A decade prior to Hardwick’s story Employment Secretary Norman Tebbit had implied that the country’s four million unemployed people get on their bikes and look for work. Hardwick noted that many had done so – heading to London in search of work only to find that without a place to live it was almost impossible to get a job, and without a job it was tough to find a place to live.
‘What The Big Issue shows by its very existence is that people aren’t hopeless’
“A big proportion of the people we saw had come over from Ireland or down from Scotland after losing their home or job.
“That’s not much different from somebody losing their home in Poland or Romania then coming to London to look for work and make a new start.
“The human factors are the same. And again, if you deny people benefits – whether they’re children you think ought to be going back home or migrants you think ought to be going back home – and if they haven’t got a safe home to go back to that doesn’t work. What happens is you make them have to do increasingly desperate things to survive.

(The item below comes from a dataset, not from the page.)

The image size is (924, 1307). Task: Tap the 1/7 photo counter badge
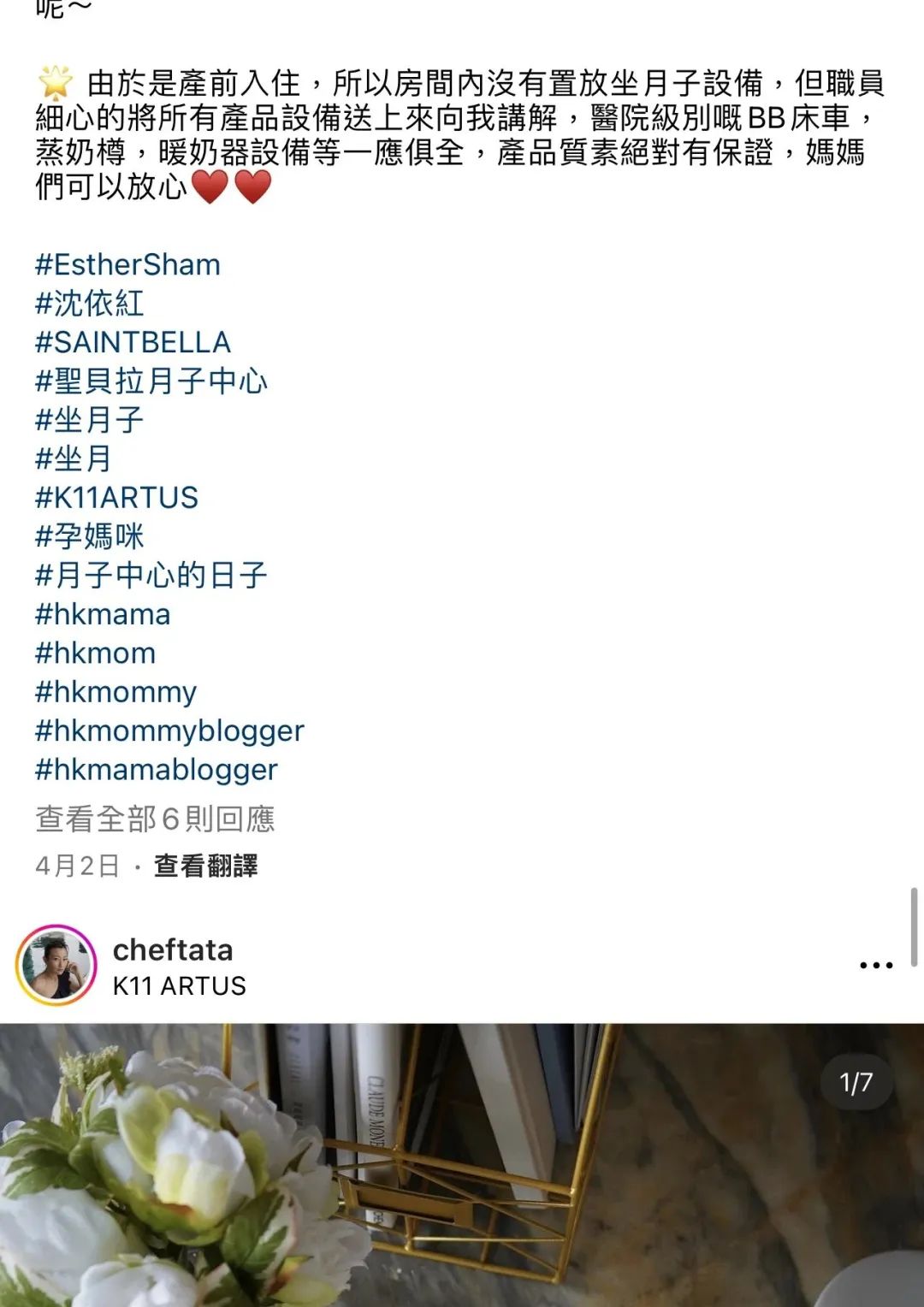[856, 1082]
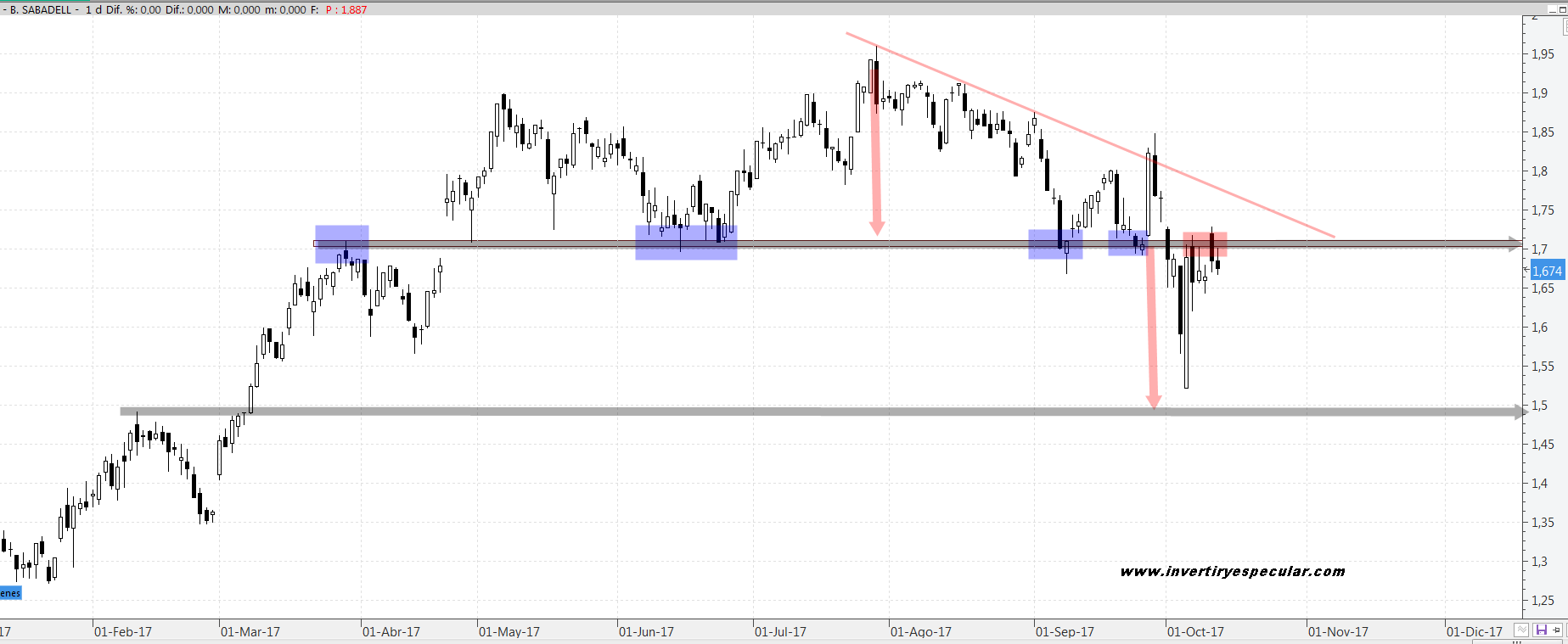The image size is (1568, 644).
Task: Open the blue 'enes' tab at bottom-left
Action: click(10, 593)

“Some lessons that were apparent then are still apparent.”
In 1991, Hardwick saw a lot of people becoming homeless due to delays in their social security payments. Income support, he wrote, was paid two weeks in arrears, meaning “for the first two weeks of their claim – perhaps the first two weeks in which they are homeless – they will have no income at all”.
It is hard not to draw a parallel with the devastating five-week delay in universal credit payments.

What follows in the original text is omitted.